The New Times (Rwanda): UNEP Commends Environmental Policy

http://allafrica.com/stories/201102180145.html

 

 Director General of Rwanda Environment Management Authority (REMA), Rose Mukankomeje, made it clear that “that the country is “going green” in all sectors of the economy, from schools to agricultural activities and towns.”  This all encompassing effort is formally expressed in Rwanda’s latest constitution which includes an amendment which serves as a “new organic law on the environment—article 3, which stipulates that every person has the right to live under a safe and clean environment.” President Paul Kagame has also made an effort to emphasize the importance of sustainable development as a key element to achieving the Millennium Development Goals. The Rwandan government has taken a holistic view of environmental sustainability noting that all long-term development efforts have a relationship with the environment. This view has necessitated that efforts to protect the environment has been a major priority.

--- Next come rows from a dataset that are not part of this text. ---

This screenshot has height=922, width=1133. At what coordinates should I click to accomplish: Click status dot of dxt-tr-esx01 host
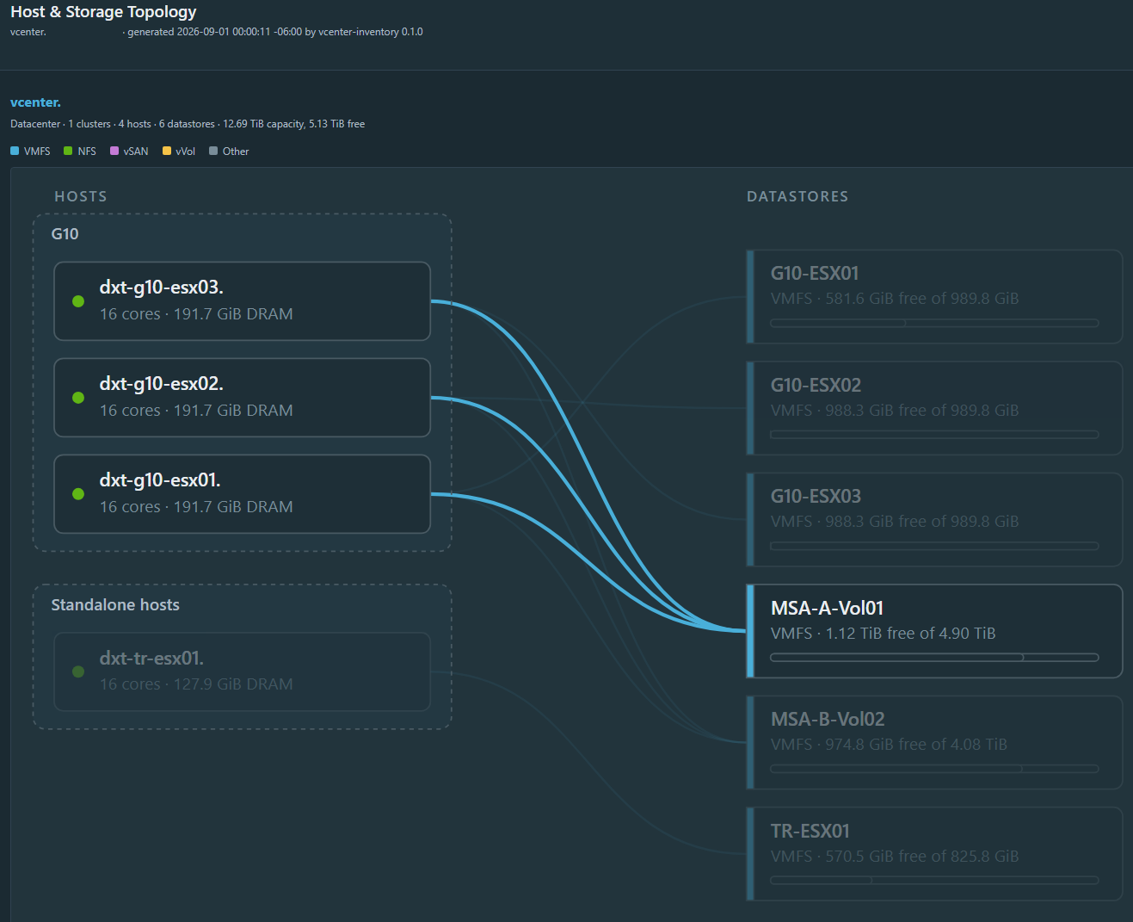click(x=78, y=671)
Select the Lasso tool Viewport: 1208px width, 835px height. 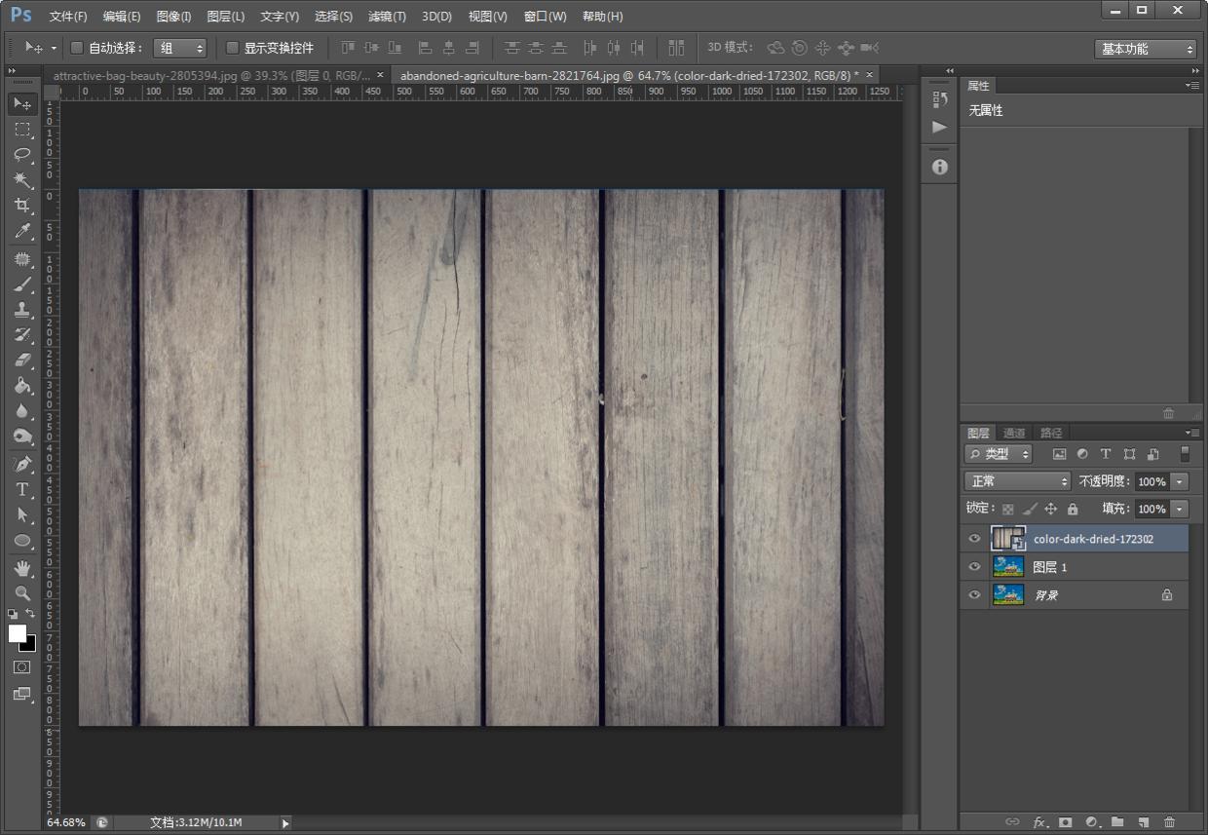(x=22, y=154)
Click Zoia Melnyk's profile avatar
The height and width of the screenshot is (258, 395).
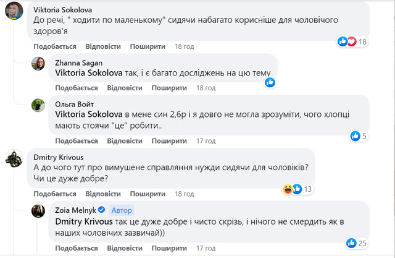click(x=39, y=212)
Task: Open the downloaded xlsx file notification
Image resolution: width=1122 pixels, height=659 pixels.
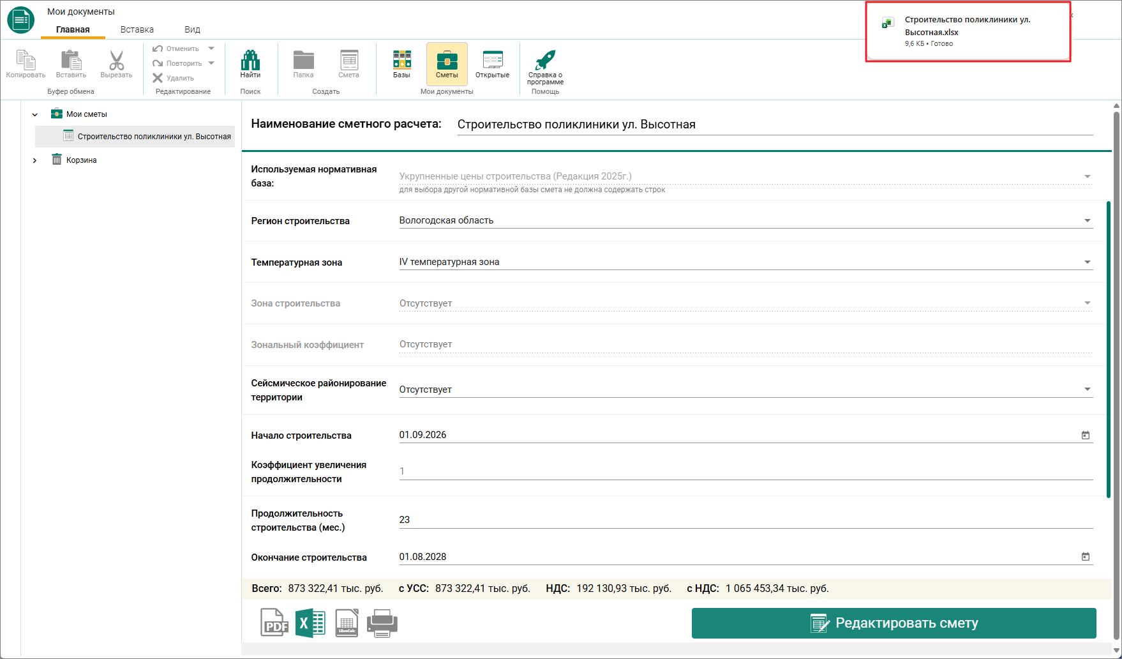Action: point(968,32)
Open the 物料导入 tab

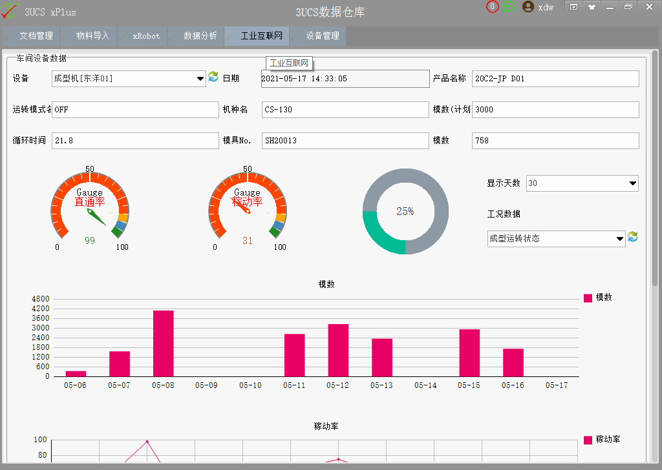coord(89,36)
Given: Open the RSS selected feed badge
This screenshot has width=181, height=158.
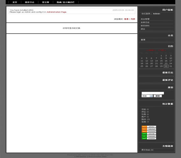Looking at the screenshot, I should click(x=149, y=129).
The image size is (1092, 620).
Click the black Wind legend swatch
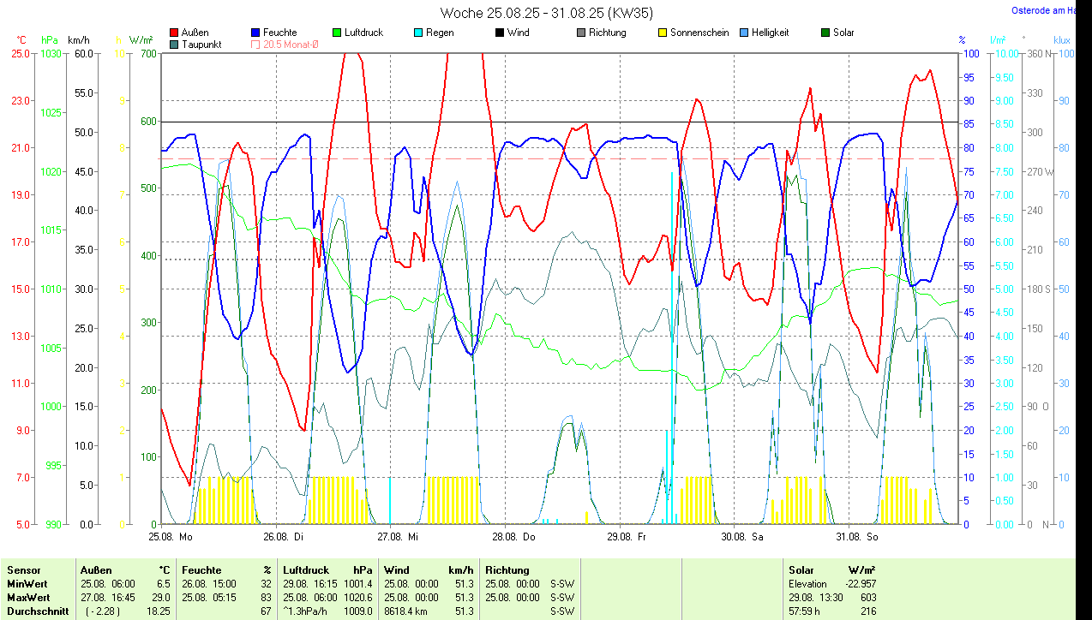click(499, 33)
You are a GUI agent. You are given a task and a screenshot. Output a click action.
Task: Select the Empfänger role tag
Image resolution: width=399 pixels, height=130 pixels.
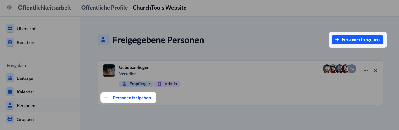136,84
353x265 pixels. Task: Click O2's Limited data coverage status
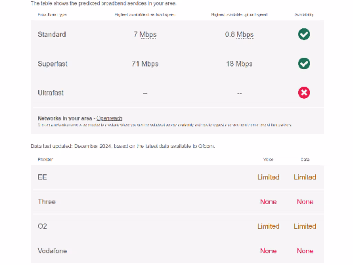pos(305,226)
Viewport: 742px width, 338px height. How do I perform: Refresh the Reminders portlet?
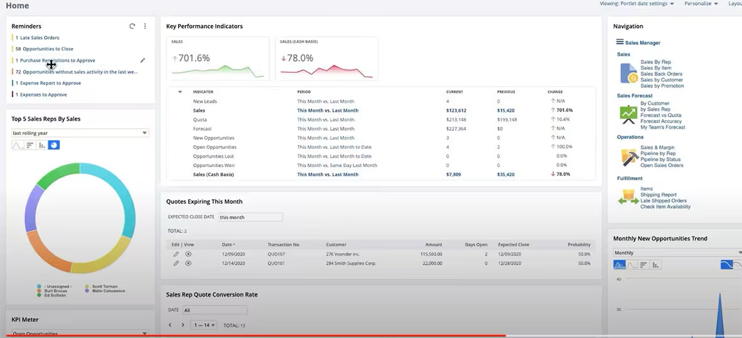click(x=132, y=26)
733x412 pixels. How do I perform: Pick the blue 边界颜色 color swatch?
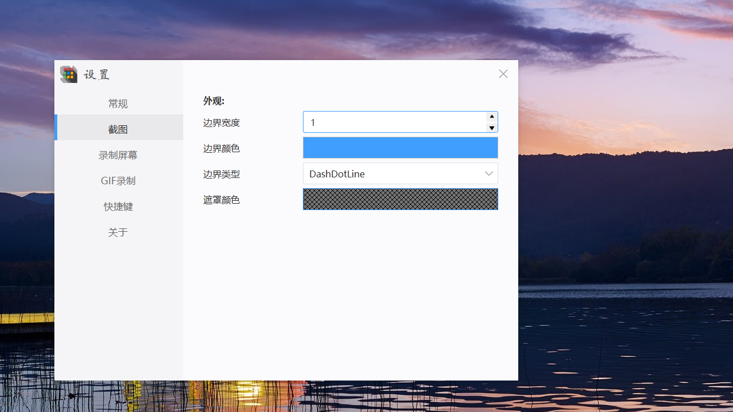click(400, 148)
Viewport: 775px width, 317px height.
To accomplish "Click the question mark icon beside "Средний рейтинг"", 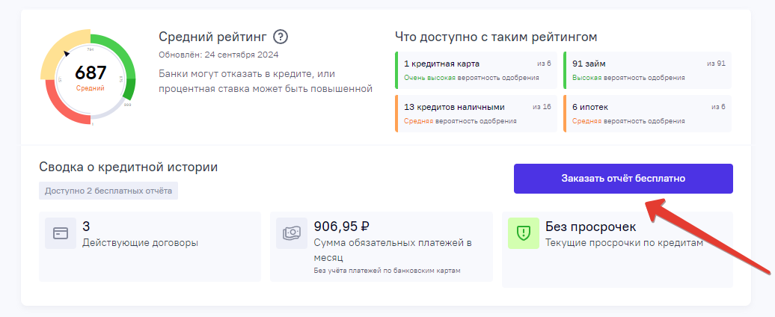I will [281, 37].
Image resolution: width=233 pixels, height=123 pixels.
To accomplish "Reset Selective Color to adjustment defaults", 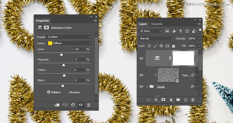I will pyautogui.click(x=73, y=105).
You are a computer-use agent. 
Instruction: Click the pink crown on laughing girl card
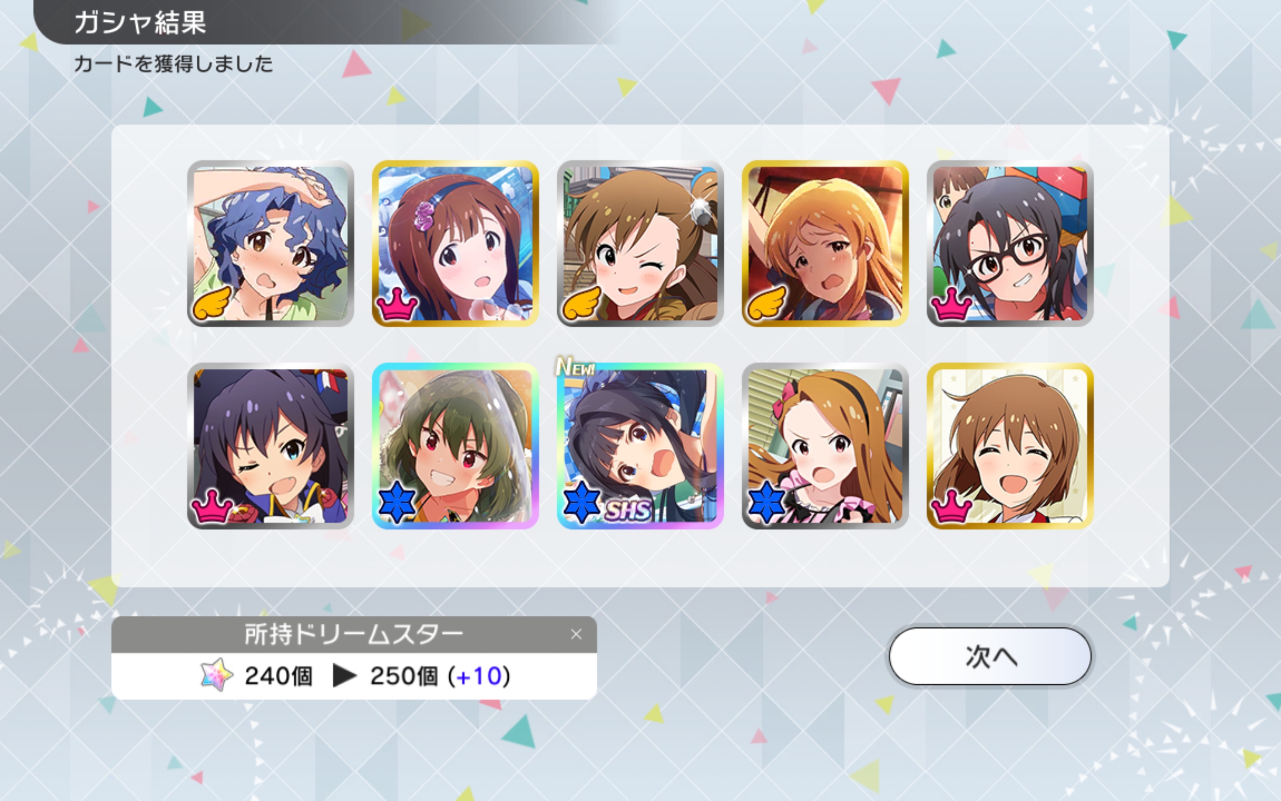tap(952, 506)
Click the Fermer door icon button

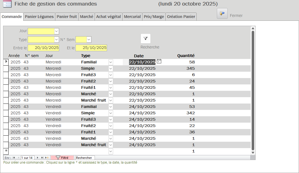coord(222,14)
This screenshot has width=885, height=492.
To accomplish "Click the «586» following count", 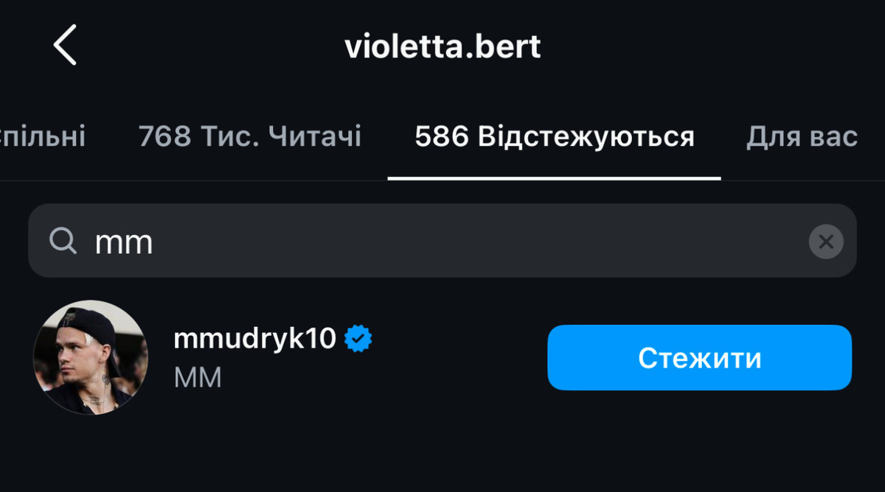I will [x=441, y=136].
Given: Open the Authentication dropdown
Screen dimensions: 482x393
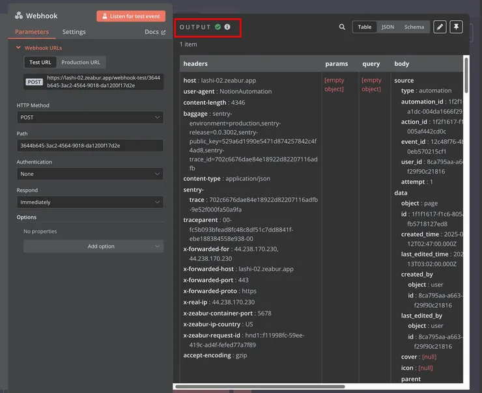Looking at the screenshot, I should (90, 174).
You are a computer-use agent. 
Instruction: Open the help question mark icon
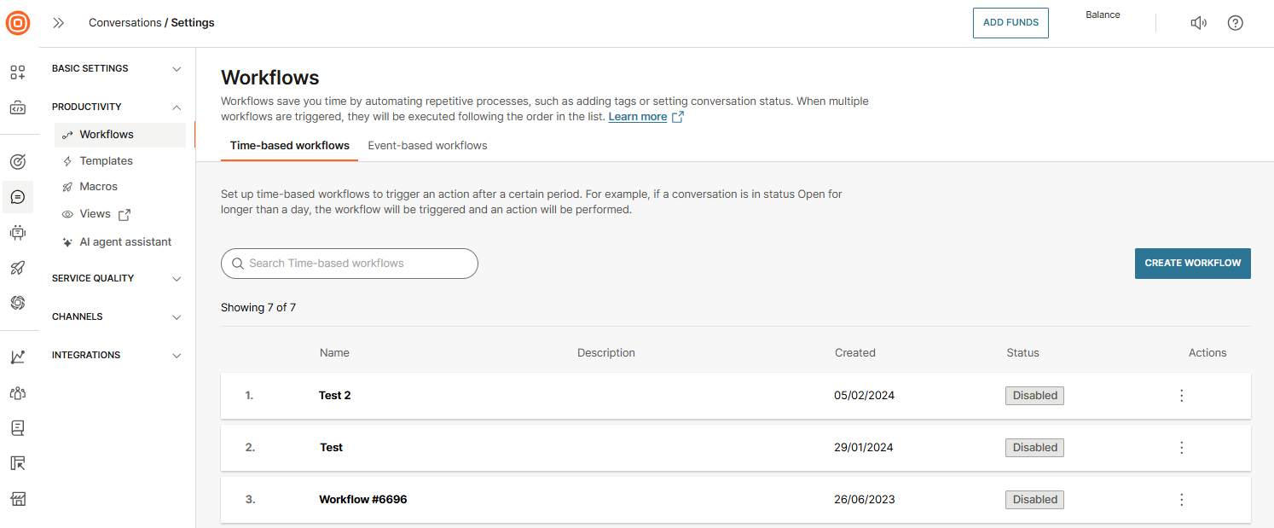1235,23
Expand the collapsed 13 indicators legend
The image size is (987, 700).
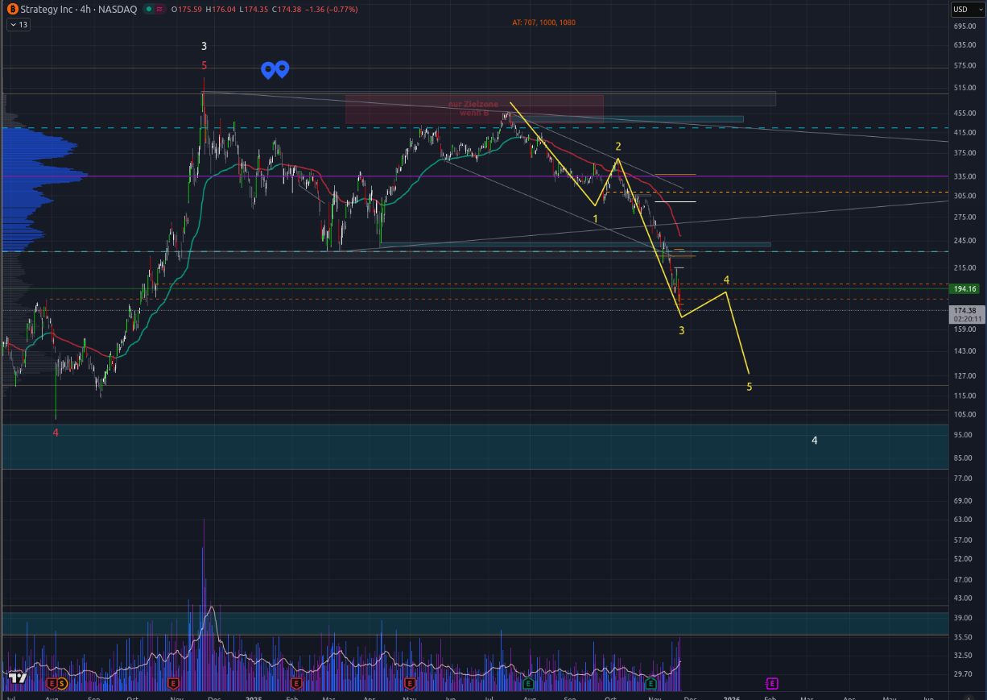point(18,25)
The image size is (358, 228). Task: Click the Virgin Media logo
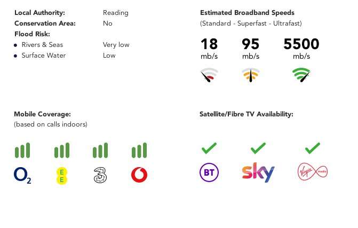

  While the will to improve the quality of the environment exists in many African countries Rwanda has proven that if the will exists, development and environmental sustainability can be a reality.

ADDITIONAL INFORMATION

http://news.bbc.co.uk/2/hi/africa/4619748.stm

http://allafrica.com/stories/201102280001.html

http://www.youtube.com/watch?v=NA2mwKP2CcQ

 

DISCUSSION QUESTIONS

1.       Do you think that the attempt to develop in an environmentally friendly way puts Rwanda at an advantage or disadvantage? Why?

2.       Do you think the environmental damage caused by civil war contributed to Rwanda’s commitment to protecting its natural resources?

3.       Do you think some development should take place, even if it harms the environment or uses unrenewable resources, to provide people with basic needs (i.e. food, shelter, water, electricity, etc.)? Where would you draw the line?